[Mesa-dev] [PATCH 2/8] gallium/tgsi: start adding hw atomics (v3)

Tue Nov 7 16:43:00 UTC 2017

On 07.11.2017 17:25, Nicolai Hähnle wrote:
> On 07.11.2017 07:31, Dave Airlie wrote:
>> diff --git a/src/gallium/docs/source/tgsi.rst 
>> b/src/gallium/docs/source/tgsi.rst
>> index 1a51fe9..0c331f2 100644
>> --- a/src/gallium/docs/source/tgsi.rst
>> +++ b/src/gallium/docs/source/tgsi.rst
>> @@ -2638,9 +2638,11 @@ logical operations.  In this context atomicity 
>> means that another
>>   concurrent memory access operation that affects the same memory
>>   location is guaranteed to be performed strictly before or after the
>>   entire execution of the atomic operation. The resource may be a BUFFER,
>> -IMAGE, or MEMORY.  In the case of an image, the offset works the same 
>> as for
>> -``LOAD`` and ``STORE``, specified above. These atomic operations may
>> -only be used with 32-bit integer image formats.
>> +IMAGE, ATOMIC, or MEMORY.  In the case of an image, the offset works
>> +the same as for ``LOAD`` and ``STORE``, specified above. For atomic
>> +counters, the offset is an immediate index to the base hw atomic
>> +counter for this operation.
>> +These atomic operations may only be used with 32-bit integer image 
>> formats.
>>   .. opcode:: ATOMUADD - Atomic integer addition
>> @@ -3440,7 +3442,6 @@ TGSI_SEMANTIC_SUBGROUP_LT_MASK
>>   A bit mask of ``bit index < TGSI_SEMANTIC_SUBGROUP_INVOCATION``, i.e.
>>   ``(1 << subgroup_invocation) - 1`` in arbitrary precision arithmetic.
>> -
> 
> Stray whitespace change.
> 
> 
>>   Declaration Interpolate
>>   ^^^^^^^^^^^^^^^^^^^^^^^
>> @@ -3517,6 +3518,31 @@ accessing a misaligned address is undefined.
>>   Usage of the STORE opcode is only allowed if the WR (writable) flag
>>   is set.
>> +Hardware Atomic Register File
>> +^^^^^^^^^^^^^^^^^^^^^^^^^^^^^
>> +
>> +Hardware atomics are declared as a 2D array with an optional array id.
>> +
>> +The first member of the dimension is the buffer resource the atomic
>> +is located in.
>> +The second member is a range into the buffer resource, either for
>> +one or multiple counters. If this is an array, the declaration will have
>> +an unique array id.
>> +
>> +Each counter is 4 bytes in size, and index and ranges are in counters 
>> not bytes.
>> +DCL ATOMIC[0][0]
>> +DCL ATOMIC[0][1]
>> +
>> +This declares two atomics, one at the start of the buffer and one in the
>> +second 4 bytes.
>> +
>> +DCL ATOMIC[0][0]
>> +DCL ATOMIC[1][0]
>> +DCL ATOMIC[1][1..3], ARRAY(1)
>> +
>> +This declares 5 atomics, one in buffer 0 at 0,
>> +one in buffer 1 at 0, and an array of 3 atomics in
>> +the buffer 1, starting at 1.
> 
> My understanding is that these ranges could be highly non-contiguous, 
> right? I.e., you could have
> 
> DCL ATOMIC[0][15]
> DCL ATOMIC[0][8423..8430], ARRAY(1)
> DCL ATOMIC[0][25112]
> 
> ... corresponding to the offsets in the GLSL shader. The doc should 
> really point this out explicitly. Also, this might cause trouble because 
> the TGSI range tokens don't have enough bits to represent high offsets.
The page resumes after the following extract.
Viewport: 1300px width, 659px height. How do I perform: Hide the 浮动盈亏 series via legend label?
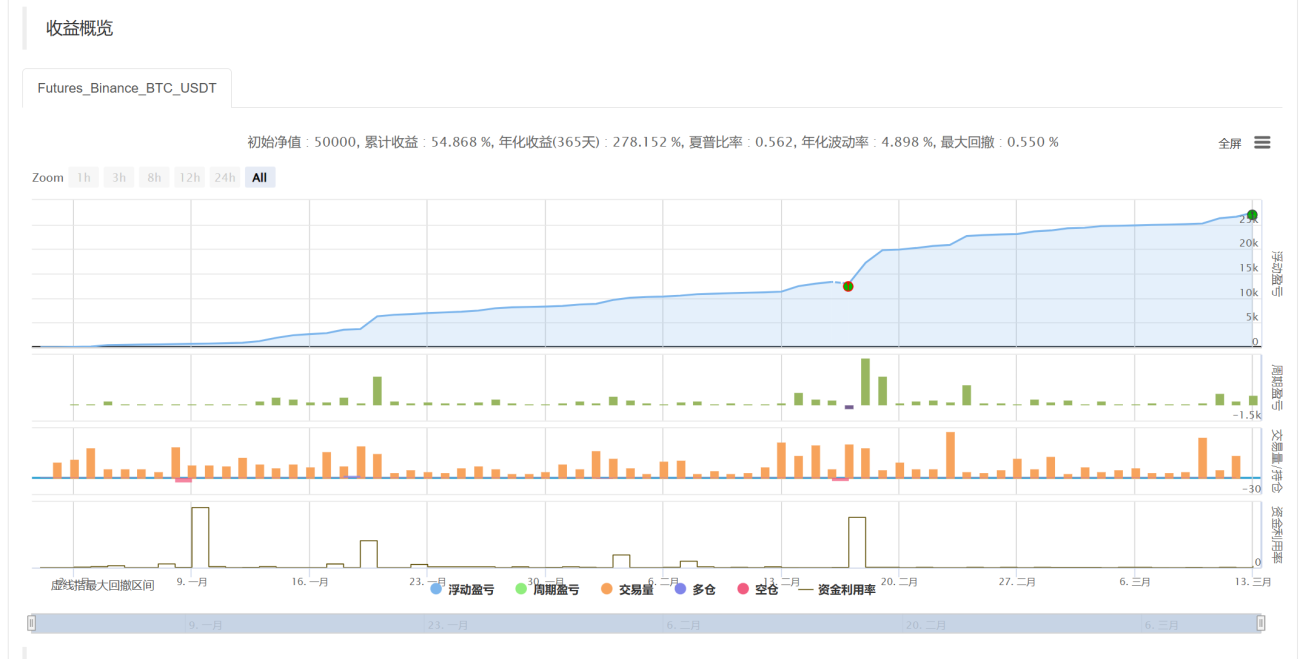tap(471, 590)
Thinking about it some more, here's one way to deal with it. Have 
st_glsl_to_tgsi pack the the indices (by keeping track of the number of 
counters per atomic counter buffer), and then add an "atomic counter 
offset" dword to the TGSI. The decls above could become:

   DCL ATOMIC[0][0], OFFSET(25112)
   DCL ATOMIC[0][1..8], OFFSET(8423), ARRAY(1)
   DCL ATOMIC[0][9], OFFSET(15)

(the point is the order of TGSI indices doesn't matter outside of 
counter arrays)

The driver would then compute the number of counters per HW atomic 
counter buffer to assign on-chip HW atomic memory during compile time, 
and then copy memory from the given offsets to the on-chip HW atomic 
memory as part of state validation before draws and dispatches.

Cheers,
Nicolai
-- 
Lerne, wie die Welt wirklich ist,
Aber vergiss niemals, wie sie sein sollte.